Despite their promise, designing effective macrocyclic drugs introduces a number of important complications. Macrocycles exhibit very complex conformational behavior: due to the high number of coupled torsions in a macrocyclic ring, even small modifications can lead to vastly different final geometries. This complex landscape leads to activity cliffs and unintuitive SAR, making it challenging to rationally design better binders.
Many macrocycles contain hindered internal torsional degrees of freedom, which can result in the formation of stable atropisomers and additional chiral elements. When present, these atropisomers can dramatically affect binding affinity but often require specialized enantioselective syntheses and analytical techniques. Even determining whether or not a given macrocyclic torsion will result in atropisomers often requires time-consuming spectroscopic experiments.
Developing macrocycles with the right biophysical properties requires careful control of ionization state: many macrocycles need to be protonated to be water-soluble, but too much ionization prevents compounds from getting into cells. The complex network of non-covalent interactions and internal hydrogen bonds often observed in cyclic peptides can have dramatic effects on the pKa of basic or acidic residues, which in turn can cause empirical pKa prediction algorithms to fail.
Rowan makes it fast and easy to run accurate simulations of macrocycles and their properties.

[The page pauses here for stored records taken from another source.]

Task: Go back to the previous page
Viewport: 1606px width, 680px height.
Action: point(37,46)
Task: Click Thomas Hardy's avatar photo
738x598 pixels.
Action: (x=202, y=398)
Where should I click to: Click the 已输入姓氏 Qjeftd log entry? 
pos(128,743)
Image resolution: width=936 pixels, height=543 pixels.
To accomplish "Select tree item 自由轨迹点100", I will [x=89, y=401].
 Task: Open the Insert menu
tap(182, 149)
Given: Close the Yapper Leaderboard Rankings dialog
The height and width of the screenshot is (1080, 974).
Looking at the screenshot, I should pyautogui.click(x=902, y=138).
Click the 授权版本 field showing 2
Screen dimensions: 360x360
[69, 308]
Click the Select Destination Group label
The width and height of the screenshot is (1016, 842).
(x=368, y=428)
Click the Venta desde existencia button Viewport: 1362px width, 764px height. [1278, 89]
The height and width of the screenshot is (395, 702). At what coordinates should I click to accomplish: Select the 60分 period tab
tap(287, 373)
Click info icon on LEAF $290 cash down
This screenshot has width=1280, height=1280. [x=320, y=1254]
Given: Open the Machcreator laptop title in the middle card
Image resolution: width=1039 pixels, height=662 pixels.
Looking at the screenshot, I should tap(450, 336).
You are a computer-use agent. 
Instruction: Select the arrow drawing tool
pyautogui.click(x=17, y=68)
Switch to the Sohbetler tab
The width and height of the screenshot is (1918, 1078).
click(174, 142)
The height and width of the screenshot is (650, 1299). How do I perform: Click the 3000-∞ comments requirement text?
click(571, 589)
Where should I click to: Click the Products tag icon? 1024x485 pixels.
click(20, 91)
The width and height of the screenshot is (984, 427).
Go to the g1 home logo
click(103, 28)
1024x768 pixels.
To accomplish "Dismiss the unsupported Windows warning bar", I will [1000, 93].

Our conformational search workflows use physics-based methods and modern ML techniques to ensure that even complex conformational changes are modeled quickly and accurately. We even suppport the addition of arbitrary geometric constraints to conformational searches, allowing scientists to use experimental NMR data to refine simulated structures.
To determine if atropisomers are present, our software contains pre-defined workflows for quickly generating torsional energy profiles. Rowan makes it possible to use modern machine-learned interatomic potentials to compute torsional barriers at a fraction of the cost of conventional quantum mechanics-based simulations, dramatically accelerating the speed at which these calculations run.
Rowan makes it possible to predict and visualize the effect of structural modifications on macrocycle ionization. Our state-of-the-art physics-based pKa prediction workflow naturally takes into account conformational and through-space effects on basicity and acidity while running orders of magnitude faster than comparable methods.